→ WORK REQUEST 1
Please copy the section of the conference report that begins at the words "Issue No: TV" and ends after "be closed again.".
→ WORK REQUEST 2
Answer these questions from the conference report:
(a) How often does the ASWM organize its conference?
(b) In which issue month and year did the author's article on the voice of the siren appear in Tattva Viveka?
(c) In what language did Edel Meade sing at the closing show?

→ READING TEXT
┌──

Sociology,Spirituality

Waters Of Life: Exploring Mythos, Divinity, Beings, and Ecology

Report on the Conference of the Association for the Study of Women and Mythology, New York – Syracuse, May 5-6, 2023.

Author: Saskia Baumgart

Issue No: TV 96

In May this year I was invited to speak at the extraordinary conference “Waters Of Life” in New York. Every two years the ASWM – “Association for the Study of Women and Mythology” – organises this conference with a focus on female, indigenous and mythological knowledge. The approach here is to try to rehabilitate and reintegrate the kinds of knowledge that have been lost, systematically suppressed and banished and massively discriminated against in the last millennia of patriarchal social forms. The existential gaps in knowledge that have arisen as a result must now be closed again.


The ASWM, an association of primarily women, pioneers from the university sector in North America, has dedicated itself to this task. With its visionary and trend-setting educational and research work, the organisation is located directly at the interface of science and spirituality.
Even in today’s world, which is increasingly propagating the trend themes of sustainability and holism, this approach is unfortunately a rare exception. Still, this clear point of view with its existential reference to the big picture requires determined courage and a complex multi-perspective view that integrates body, mind and soul.

Since precisely this perspective was not opportune or socially acceptable over a very long period of time, but was massively devalued and banished – as it still is in many fields of society – it obviously takes longer until it is allowed to move back into official academic institutions.
Ultimately, this is about creating a broader acceptance throughout society for expanding the collective consciousness beyond a purely materialistic view.

Our continued ability to survive depends crucially on this essential expansion of the human mind and its immense potential.

In this respect, it was very impressive to see that the majority of speakers at the conference in Syracuse NY were academic dignitaries from universities. Most of them were from North America, the USA and Canada. The theme of this year’s conference was “Water of Life”. All the speakers’ contributions were devoted to the phenomenon of water and looked at its existential importance for humanity as well as for every other form of life on earth from a mythological as well as an ecological perspective, in a concrete as well as a figurative sense.
The basis of my contribution to the conference as an invited speaker/performer was my article “The voice of the siren – of female vocal power & (honour) fear”, which had appeared in the March 2022 Tattva Viveka. The combination of a concert lecture-performance with a ceremonial interaction that I had developed for it spontaneously – on the spot and in the moment – was well received. It brought me feedback from the auditorium with touching and enthusiastic statements about the effectiveness in the inner spaces of experience and about harmonising to healing effects. I was also invited to play at the closing event of the conference, where awards were presented by the Association to outstanding female actors. In this closing show, an Irish singer, Edel Meade, also sang in her native Gaelic language about an archetypal universal story of being a woman. Afterwards, the singer and activist Guadeloupe Urbina from Costa Rica impressed and brought the audience to the boil with her passionate energy. One of her special merits as a stage artist and activist was to send audiences in Latin American countries into a frenzy as well as into raptures when she brought the globally shocking situation of women to the stage with a musical theatre piece that was eventually also performed on Broadway in New York. Annie Finch, a New York university scholar and poet who devotes her literary research to the witchcraft curses in Africa, among other things, gave a special kind of slam poetry performance, a performance that one is not used to in this country.

└──

→ PROVIDED INFORMATION
┌──

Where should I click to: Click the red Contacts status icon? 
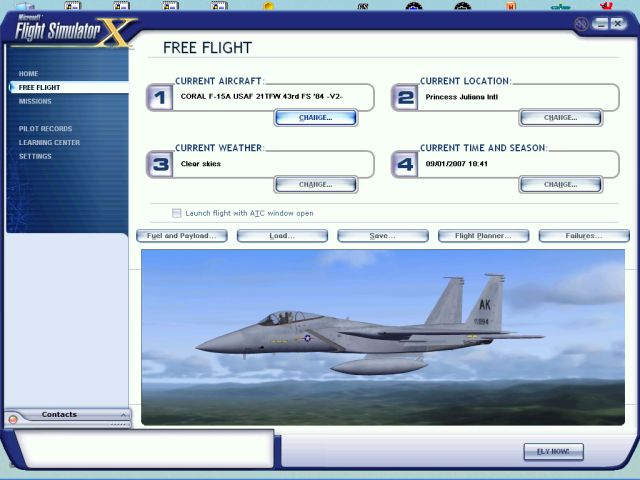13,420
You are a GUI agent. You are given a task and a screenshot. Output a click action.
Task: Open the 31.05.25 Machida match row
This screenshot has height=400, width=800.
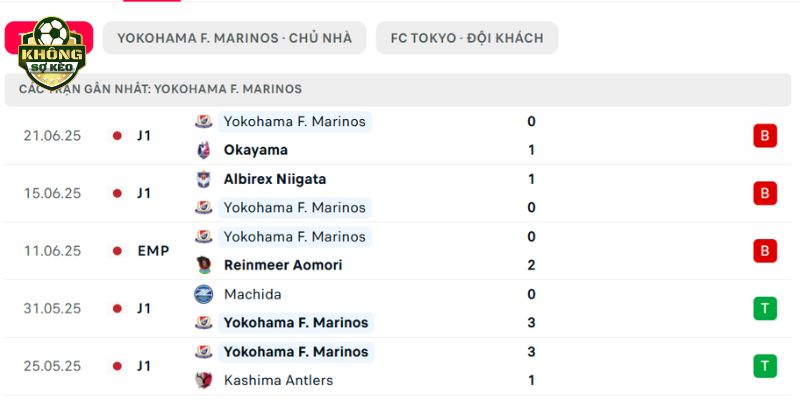(398, 309)
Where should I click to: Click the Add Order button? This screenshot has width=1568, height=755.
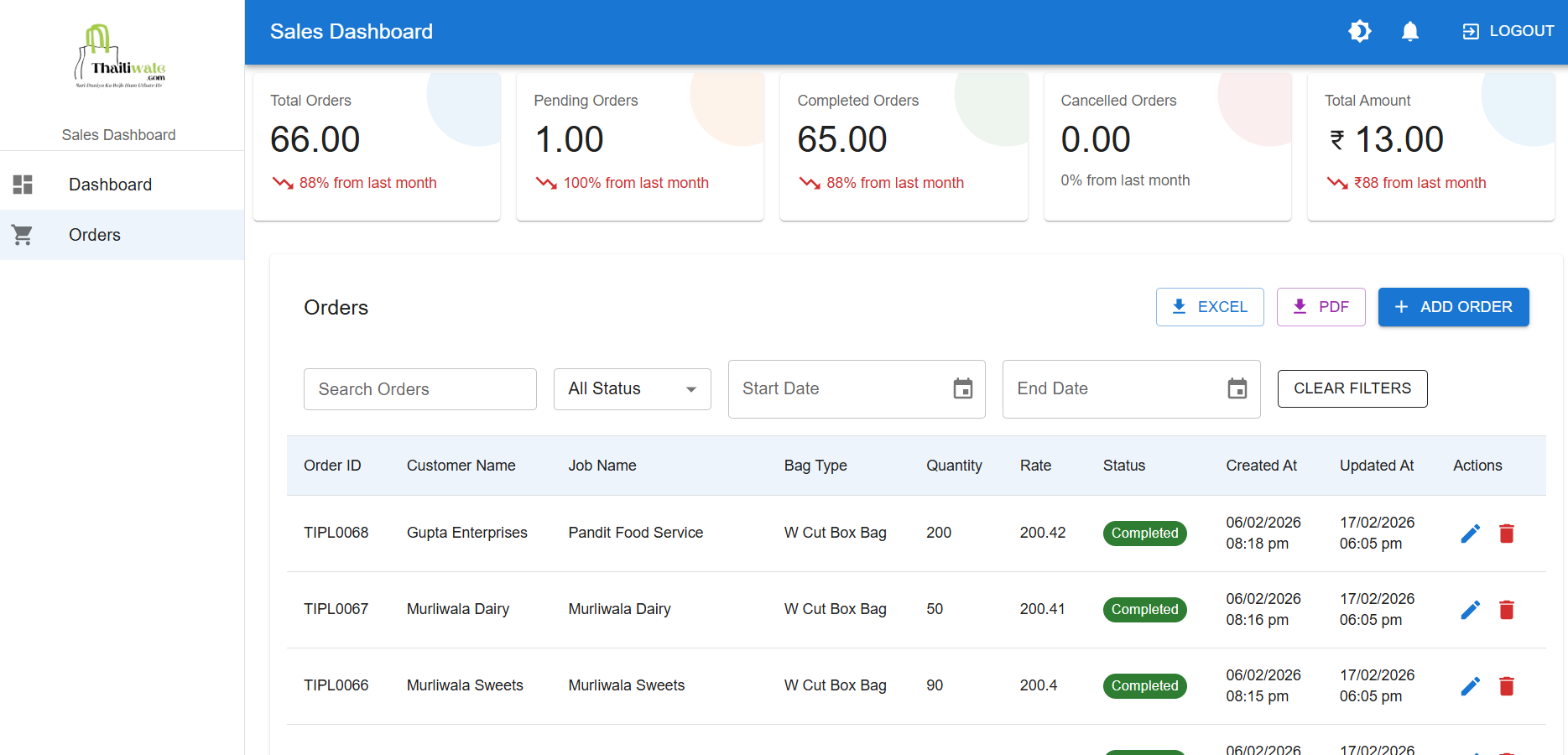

└──

→ EXERCISE SOLUTION 1
Issue No: TV 96

In May this year I was invited to speak at the extraordinary conference “Waters Of Life” in New York. Every two years the ASWM – “Association for the Study of Women and Mythology” – organises this conference with a focus on female, indigenous and mythological knowledge. The approach here is to try to rehabilitate and reintegrate the kinds of knowledge that have been lost, systematically suppressed and banished and massively discriminated against in the last millennia of patriarchal social forms. The existential gaps in knowledge that have arisen as a result must now be closed again.

→ EXERCISE SOLUTION 2
(a) Every two years
(b) March 2022
(c) Her native Gaelic language